Мы часто читаем и слышим теперь по радио об успешном продвижении на запад Кара-Кумского канала, протяженность которого превышает уже 800 километров. А ведь в 1929 году я был свидетелем того, как стихийно возникал этот грандиозный канал.

Это было в районе кишлака Кизыл-Аяк, вблизи которого проходил построенный незадолго до этого Бассага-Керкинский канал протяженностью около 60 километров. Голова этого канала находилась у пограничного кишлака Бассага, где Аму-Дарья поворачивает на север и где речная граница с Афганистаном прерывается, уходя на запад по каракумским пескам.

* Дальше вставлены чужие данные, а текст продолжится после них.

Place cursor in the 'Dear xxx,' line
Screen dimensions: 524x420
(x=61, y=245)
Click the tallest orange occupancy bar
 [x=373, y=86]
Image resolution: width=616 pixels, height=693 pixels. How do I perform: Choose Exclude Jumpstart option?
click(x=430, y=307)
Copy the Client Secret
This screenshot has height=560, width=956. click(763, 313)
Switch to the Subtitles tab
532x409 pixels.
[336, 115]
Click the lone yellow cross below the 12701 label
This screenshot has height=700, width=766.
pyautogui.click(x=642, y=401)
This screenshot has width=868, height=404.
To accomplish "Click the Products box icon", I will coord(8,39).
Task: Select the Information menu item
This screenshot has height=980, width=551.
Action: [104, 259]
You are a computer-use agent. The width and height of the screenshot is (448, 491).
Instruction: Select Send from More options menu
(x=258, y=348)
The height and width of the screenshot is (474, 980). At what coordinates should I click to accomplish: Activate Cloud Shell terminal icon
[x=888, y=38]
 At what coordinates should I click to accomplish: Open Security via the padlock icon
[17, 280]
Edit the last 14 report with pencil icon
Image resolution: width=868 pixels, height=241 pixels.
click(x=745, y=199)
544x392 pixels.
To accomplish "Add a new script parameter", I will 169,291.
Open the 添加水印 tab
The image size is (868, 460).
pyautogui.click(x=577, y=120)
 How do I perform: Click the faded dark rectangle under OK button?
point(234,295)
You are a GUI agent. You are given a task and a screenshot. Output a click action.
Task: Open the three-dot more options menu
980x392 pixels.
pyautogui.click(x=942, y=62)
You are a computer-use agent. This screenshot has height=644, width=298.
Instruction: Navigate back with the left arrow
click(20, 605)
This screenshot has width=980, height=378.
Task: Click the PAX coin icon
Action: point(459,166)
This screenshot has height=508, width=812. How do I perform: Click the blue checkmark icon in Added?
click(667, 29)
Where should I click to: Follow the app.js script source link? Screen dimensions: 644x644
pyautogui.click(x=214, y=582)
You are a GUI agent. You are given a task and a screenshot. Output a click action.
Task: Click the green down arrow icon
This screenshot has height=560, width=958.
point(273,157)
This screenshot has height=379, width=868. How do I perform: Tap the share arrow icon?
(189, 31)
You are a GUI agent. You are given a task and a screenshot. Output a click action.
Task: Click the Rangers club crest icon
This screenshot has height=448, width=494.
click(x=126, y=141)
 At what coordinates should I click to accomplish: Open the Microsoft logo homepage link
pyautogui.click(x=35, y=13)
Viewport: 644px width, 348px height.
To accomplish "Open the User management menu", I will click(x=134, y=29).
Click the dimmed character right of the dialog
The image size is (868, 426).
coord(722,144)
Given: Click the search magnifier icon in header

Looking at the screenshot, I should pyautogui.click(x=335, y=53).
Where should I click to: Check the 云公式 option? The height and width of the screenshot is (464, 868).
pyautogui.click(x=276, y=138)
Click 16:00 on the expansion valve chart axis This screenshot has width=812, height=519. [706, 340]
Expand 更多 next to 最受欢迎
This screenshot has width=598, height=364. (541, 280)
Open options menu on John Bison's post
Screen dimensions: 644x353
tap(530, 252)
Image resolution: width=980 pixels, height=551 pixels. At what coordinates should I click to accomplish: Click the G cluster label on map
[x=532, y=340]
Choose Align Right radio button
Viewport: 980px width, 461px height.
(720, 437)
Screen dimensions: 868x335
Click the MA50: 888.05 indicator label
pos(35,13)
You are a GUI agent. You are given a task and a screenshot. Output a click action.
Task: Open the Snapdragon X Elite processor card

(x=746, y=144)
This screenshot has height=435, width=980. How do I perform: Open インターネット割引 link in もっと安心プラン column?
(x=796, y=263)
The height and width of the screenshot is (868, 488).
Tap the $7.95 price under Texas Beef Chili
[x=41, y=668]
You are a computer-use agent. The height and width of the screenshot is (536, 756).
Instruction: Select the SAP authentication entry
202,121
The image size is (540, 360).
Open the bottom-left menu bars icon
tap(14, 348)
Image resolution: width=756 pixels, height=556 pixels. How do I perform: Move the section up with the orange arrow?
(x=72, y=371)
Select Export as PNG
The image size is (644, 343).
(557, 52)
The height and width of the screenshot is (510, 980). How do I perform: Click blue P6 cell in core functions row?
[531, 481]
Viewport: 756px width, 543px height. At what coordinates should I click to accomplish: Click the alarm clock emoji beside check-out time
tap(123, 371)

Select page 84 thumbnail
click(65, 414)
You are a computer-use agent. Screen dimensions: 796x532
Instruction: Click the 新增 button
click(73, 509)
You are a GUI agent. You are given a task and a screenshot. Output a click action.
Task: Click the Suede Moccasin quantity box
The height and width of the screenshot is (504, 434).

Каждое лето все местное население и близлежащие войсковые гарнизоны поднимались на борьбу с паводком. В связи с резким повышением уровня Аму-Дарьи напор воды в канале бывал настолько велик, что при этом всегда была угроза размыва правого или левого берега, что могло причинить огромный ущерб крестьянским дворам и хлопковым полям. Спасение канала становилось тогда задачей первейшей важности. Десятки тысяч мешков с песком выкладывались вдоль его берегов, многие сотни крестьян несли круглосуточную вахту по всей трассе.

И вот однажды, в 1929 или 1930 году, вода поднялась настолько высоко, что никакие мешки с песком не могли ее сдержать. Уже только сантиметрами исчислялось расстояние между зеркалом воды и верхней точкой берега. Катастрофа казалась неизбежной: еще миг, и масса воды ринется на беззащитные населенные пункты, смоет посевы, лишит людей крова и хлеба. [36]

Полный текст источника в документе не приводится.